Un vieil universitaire dont les proches sont presque tous morts est invité par la bibliothèque d’État à découvrir le volumineux journal de Benjamin Bruder, auteur sulfureux qu’il connut jadis. Alexandre Broch va passer l’hiver entre une cellule de la grande bibliothèque et la chambre d’un hôtel.
Le douzième roman de Jean Joubert est fait de pénombre et d’obscurité, de rêves étranges et d’une réalité inquiétante. Il oppose deux conceptions de la littérature et donc de la vie. D’un côté, celle de Benjamin Bruder, jeune poète en révolte, écorché vif et sectateur de la folie. Benjamin Bruder bâtit son oeuvre comme on charge une arme. Il se donnera la mort après avoir laissé comme consigne de n’ouvrir son journal que vingt ans plus tard et précisant que ce serait à Broch de le faire. De l’autre côté, celle de Broch qui aime l’ordre et que la poésie de Bruder effraie autant qu’elle l’attire. Broch qui vise, lui, à ne pas déranger. Notamment les deux gardiennes de sa cellule, bibliothécaires de feu (l’une est rousse) et d’acier (l’autre, brune, semble coiffée d’un casque).

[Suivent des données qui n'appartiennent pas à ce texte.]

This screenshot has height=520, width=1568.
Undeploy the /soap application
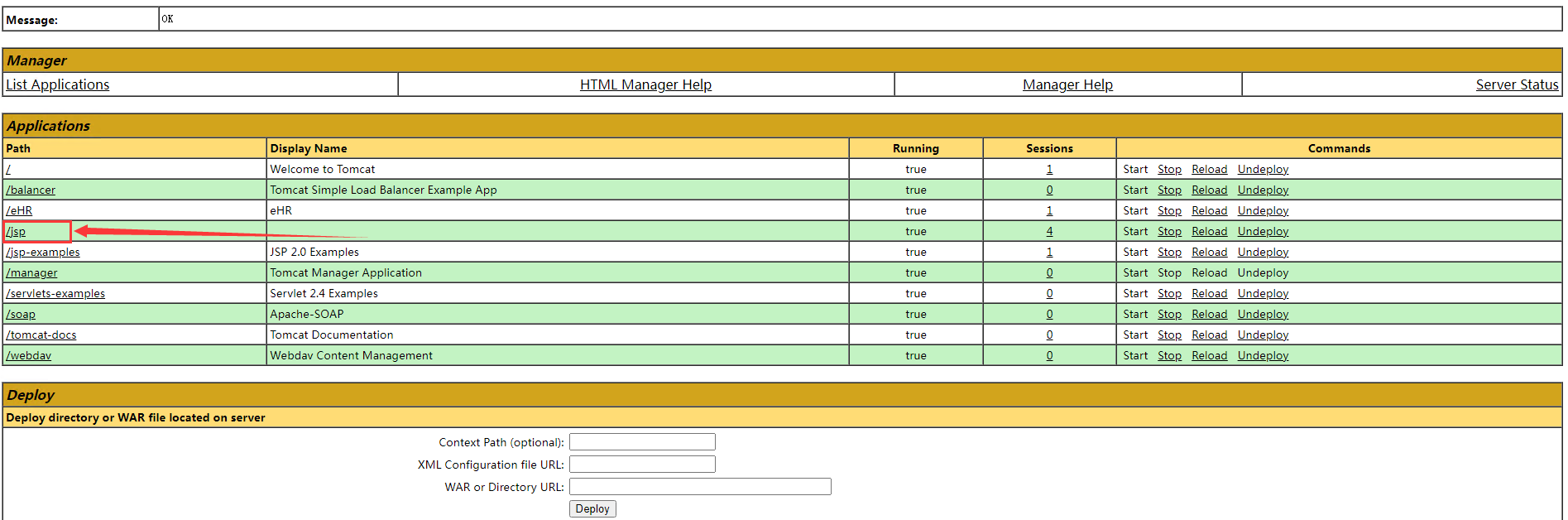pyautogui.click(x=1263, y=315)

Un peu avant la nuit se déroule essentiellement dans la bibliothèque. Lieu mystérieux où l’enfer semble plus spacieux que le reste du bâtiment, la bibliothèque est aussi la maison des morts, ces auteurs disparus à la compagnie desquels l’universitaire s’attache. C’est donc bien de la mort qu’il est ici question, et Jean Joubert en explore les abords avec délicatesse mais non sans frayeur. Car on est au seuil, ici, de la seule question qu’on voudrait ne pas avoir à se poser le moment venu : celle qui clôt le bilan de sa propre existence.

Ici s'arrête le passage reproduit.